- Picture of musician Meyer Davis
- Born: Meyer L Davis 9 January 1892 Ellicott City, Maryland, U.S.
- Died: 6 April 1976 (aged 84) New York City, U.S.
- Occupation: Musician
- Spouse: Hilda Emery Davis (Hodgkins)
- Children: Virginia Davis Meyer Davis Jr Sol Gareth Davis Emery Davis Marjorie Davis

= Meyer Davis (musician) =

Meyer Davis (9 January 1892 – 6 April 1976) was a society musician in the 1920s to 1960s who at the height of his career owned and operated over 80 bands with more than 1,000 musicians playing for him.

== Early life ==
Davis was born in Ellicott City, Maryland, to Solomon David and Rose Benjamin. His parents were of Russian Jewish ancestry from what is today Lithuania and Latvia. Davis, who began taking violin lessons as a child, began his musical career while a law student. From 1917 to 1930, Davis became the manager of the Chevy Chase Lake resort providing dance orchestras that appeared regularly through the vacation season.

== Career ==
In 1915, Davis founded his first band, which was eventually named the Meyer Davis Orchestra.

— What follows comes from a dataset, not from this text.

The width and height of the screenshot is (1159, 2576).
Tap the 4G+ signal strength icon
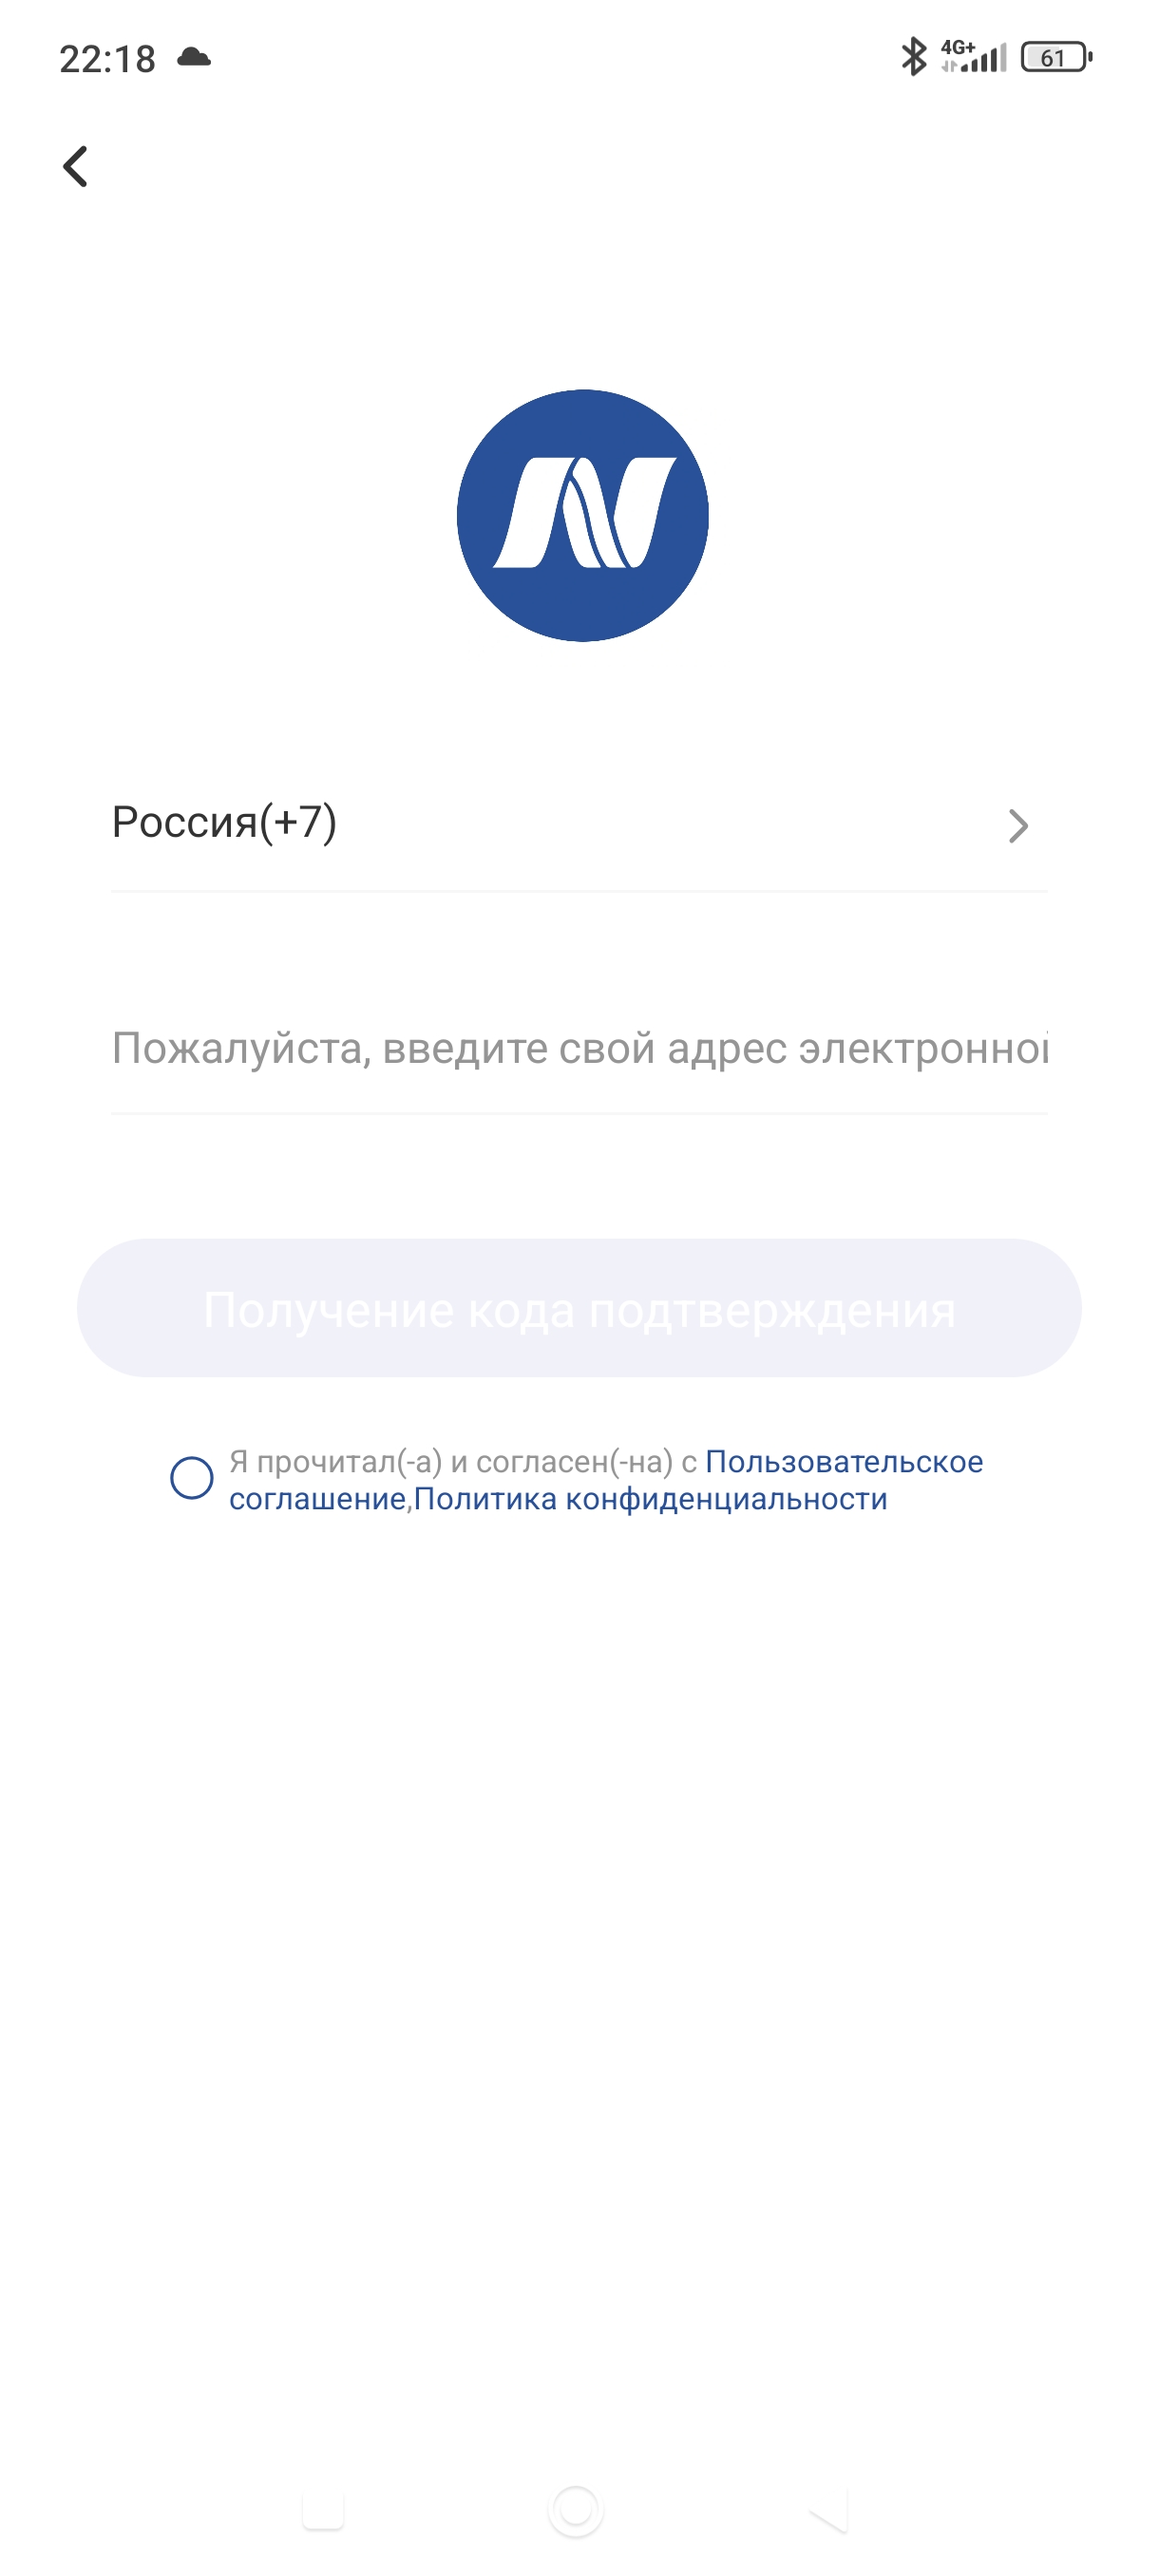pyautogui.click(x=973, y=56)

Davis became a major player in the society music scene in the East Coast of the United States in the 1950s and 60s. He played a wide range of events from balls to presidential galas and inaugurations for presidents including Gerald Ford, Woodrow Wilson and Franklin Roosevelt.

Davis died in 1976 at his home in 101 Central Park West in New York City. The archive of his career is now held at the University of Maine's Fogler Library.

== Family ==
Davis married composer and musician Hilda Emery, who also played piano in his band.

The couple's oldest child, Virginia, was a noted soprano and performed across the United States. Davis's second son Garry Davis was a controversial international peace activist. Davis's youngest son Emery Davis (1923–2018) took over his band after his retirement and continued operating as an accomplished musician in his own right into the 1990s.